Here are the first 10 domain name appraisals from Mike Mann and AccurateAppraisals.com

Here are the first 10 domain name appraisals from Mike Mann and AccurateAppraisals.com.

The average price of the 10 appraisals was $340,062. The lowest price was $68,221 and the highest price was $1,261,555.

RegentStreet.com $246,555 (read here a few comments on the price)
Racism.com $273,221
HouseKeepers.com $68,221
Donations.com $206,555
NewsBreak.com $73,221
HomeFinance.com $219,888
FirePrevention.com $79,888
SouthernCalifornia.com $1,261,555
TrafficAccidents.com $73,221
CommercialProperty.com $898,296

The appraisals were all shared by Mike Mann on social media.

Sold.Domains

About Konstantinos Zournas

Konstantinos studied Computer Engineering and Computer Science in London and lives in Athens, Greece. He loves domains and building websites. He is online since 1995, learned about html in 1996 and got into domains in 2002. He started the OnlineDomain.com blog in 2012.

7 comments

  1. From an end-user pricing perspective, I think most make sense. But not sure about RegentStreet as that’s very limited market. And Racism, what type of business could you build on that domain?

  2. These are a statement of value, i.e. appraisals. Regardless of what you purchase the property for, or who purchases it, the value is absolute. In buying real estate, or anything, under valued assets are the target by any investor. On average I have sold over 20 domains at 15 times Estibot valuations. Market size and brand recognition are key to higher values and the question I ask when buy a domain is what would you sell at this destination.

    I agree with Steve B on Racism.com value is high, but I think HomeFinance.com should be twice that.

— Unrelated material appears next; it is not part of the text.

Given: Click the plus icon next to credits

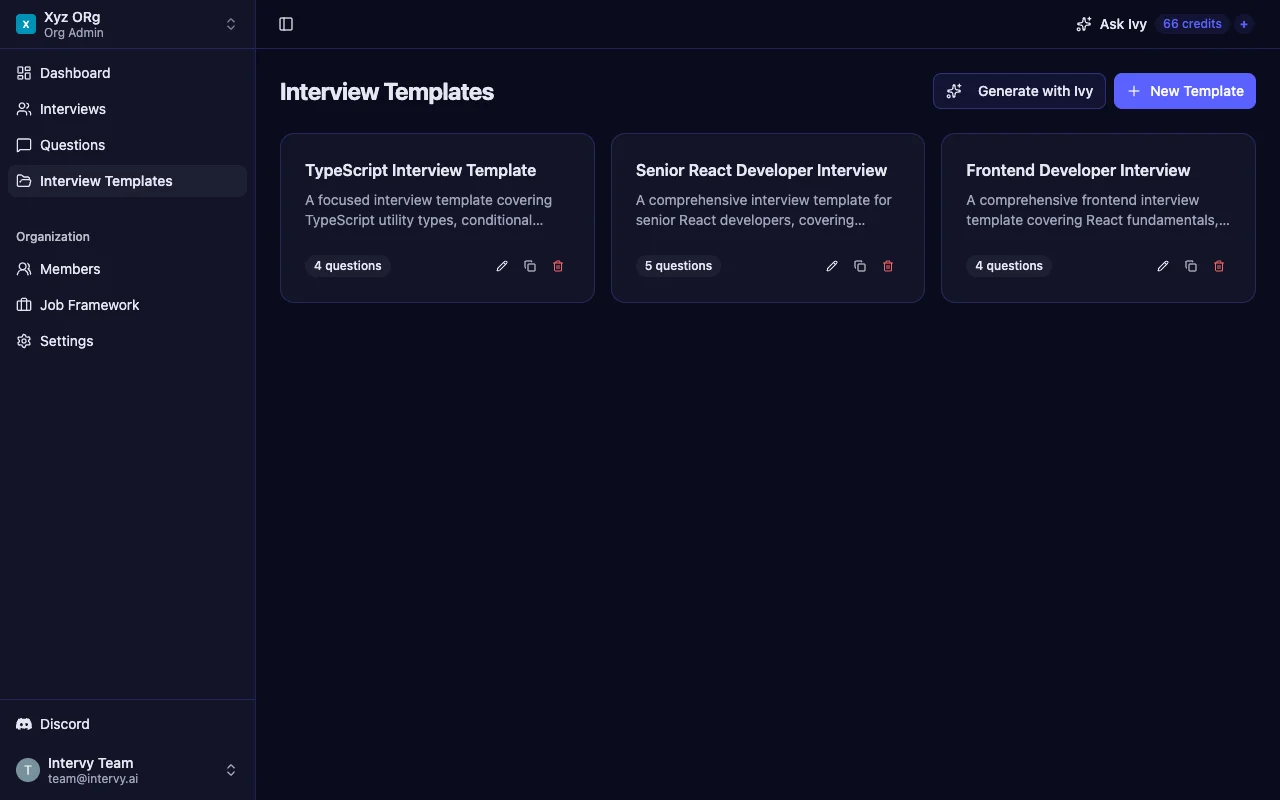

  3. In my humble opinion after having paid $ 88 for each appraisal and having achieved such a spectacular result, I think Racism .com already compensates your appraisal with your biggest request for HomefFinance.com

  4. I am actually able to confirm that those are good domains.

  5. I am also able to confirm that it was a big mistake to have them (supposedly/allegedly) “appraised.”

  6. If you feel the need to pay to have your domain name appraised, you’re doing this domain investing thing wrong.